There is another variety, again, known to our people as “cunila gallinacea,” and to the Greeks as Heracleotic origanum. Beaten up with salt, this plant is good for the eyes; and it is a remedy for cough and affections of the liver. Mixed with meal, and taken as a broth, with oil and vinegar, it is good for pains in the side, and the stings of serpents in particular.”
"[Plin. Nat. 20.69.] - THREE VARIETIES OF HERACLEOTIC ORIGANUM: THIRTY REMEDIES.
Heraclium, again, comprehends three varieties; the first, which is the darkest, has broader leaves than the others, and is of a glutinous nature; the second, which has leaves of a more slender form, and not unlike sampsuchum in appearance, is by some persons called “prasion,” in preference: the third is of an intermediate nature between the other two, but is less efficacious for medicinal purposes than either. But the best kind of all is that of Crete, for it has a particularly agreeable smell; the next best being that of Smyrna, which has even a more powerful odour than the last. The Heracleotic origanum, however, known by the name of “onitis,” is the one that is the most esteemed for taking in drink.

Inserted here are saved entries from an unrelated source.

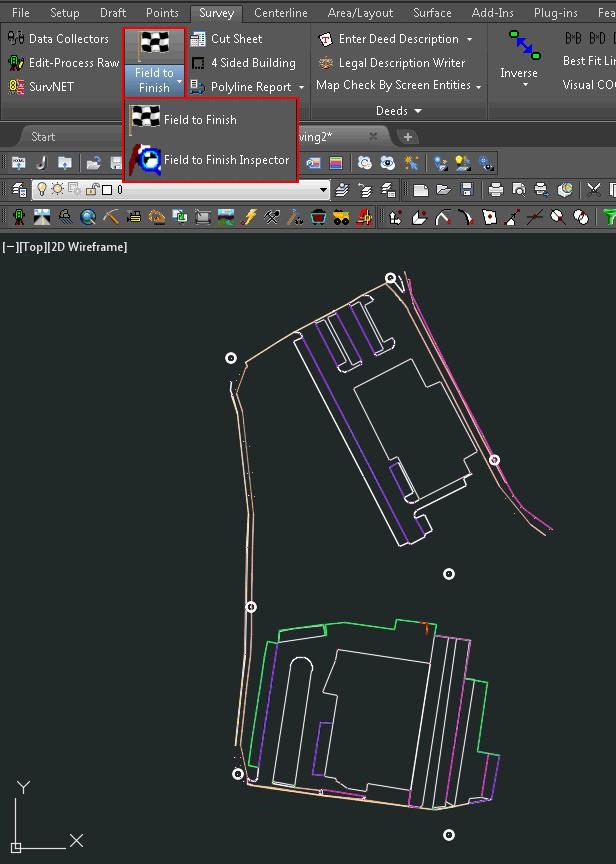The height and width of the screenshot is (864, 616).
Task: Toggle the layer freeze sun icon
Action: pos(59,190)
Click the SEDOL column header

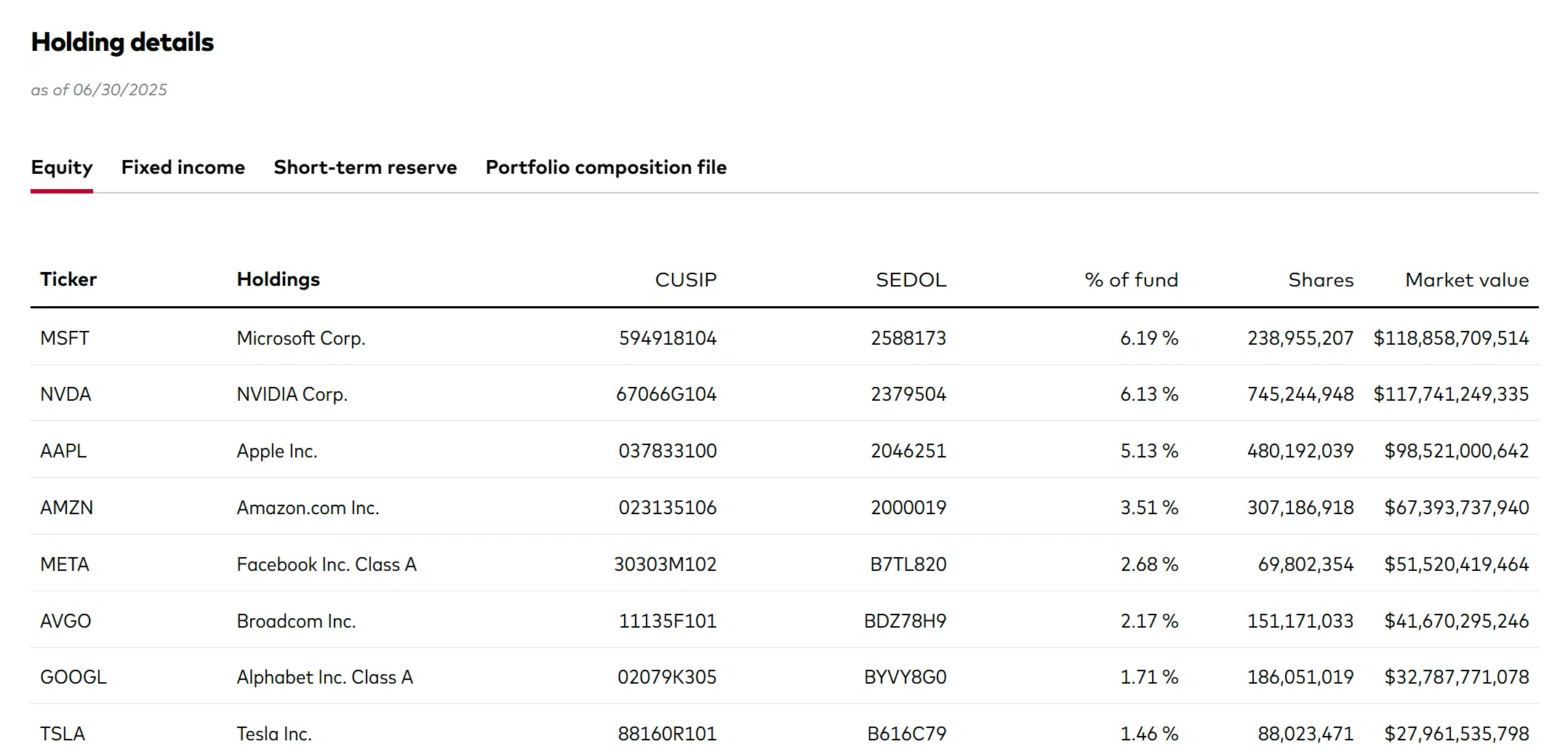click(x=911, y=279)

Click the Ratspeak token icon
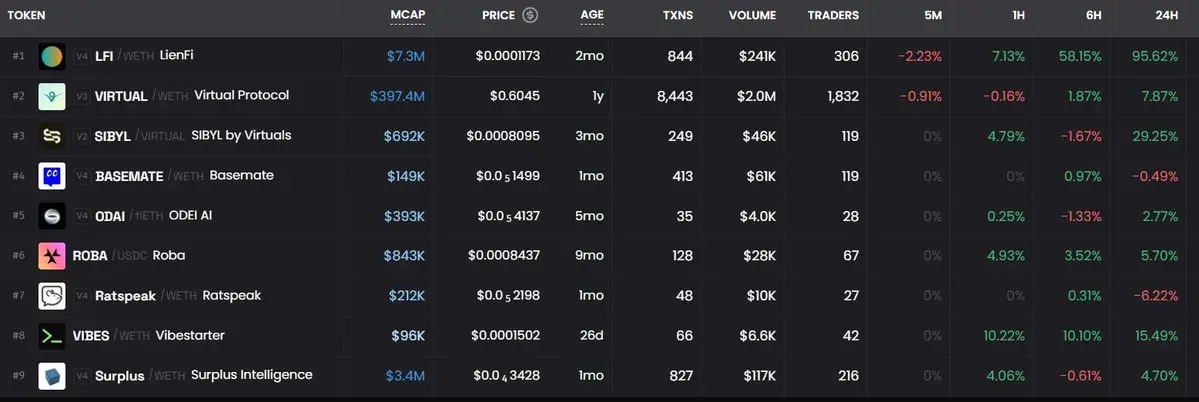coord(52,296)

Origanum, in general, is employed for repelling serpents; and it is given boiled to persons suffering from wounds. Taken in drink, it is diuretic; and mixed with root of panax, it is given for the cure of ruptures and convulsions. In combination with figs or hyssop, it is prescribed for dropsical patients in doses of one acetabulum, being reduced by boiling to one sixth. It is good also for the itch, prurigo, and leprosy, taken just before the bath. The juice of it is injected into the ears with milk; it being a cure, also, for affections of the tonsils and the uvula, and for ulcers of the head. A decoction of it, taken with the ashes in wine, neutralizes poison by opium or gypsum. Taken in doses of one acetabulum, it relaxes the bowels. It is applied as a liniment for bruises and for tooth-ache; and mixed with honey and nitre, it imparts whiteness to the teeth. It has the effect, also, of stopping bleeding at the nose.
A decoction of this plant, with barley-meal, is employed for imposthumes of the parotid glands; and, beaten up with nut-galls and honey, it is used for roughness of the trachea: the leaves of it, with honey and salt, are good, too, for the spleen. Boiled with vinegar and salt, and taken in small doses, it attenuates the phlegm, when very thick and black; and beaten up with oil, it is injected into the nostrils for jaundice. When persons are affected with lassitude, the body is well rubbed with it, care being taken not to touch the abdomen. Used with pitch, it is a cure for epinyctis, and, applied with a roasted fig, it brings boils to a head. Employed with oil and vinegar, and barley-meal, it is good for scrofulous swellings; and applied topically in a fig, it is a cure for pains in the sides. Beaten up, and applied with vinegar, it is employed as a liniment for bloody fluxes of the generative organs, and it accelerates the lochial discharge after child-birth.”
(The Natural History. Pliny the Elder. John Bostock, M.D., F.R.S. H.T. Riley, Esq., B.A. London. Taylor and Francis, Red Lion Court, Fleet Street. 1855.)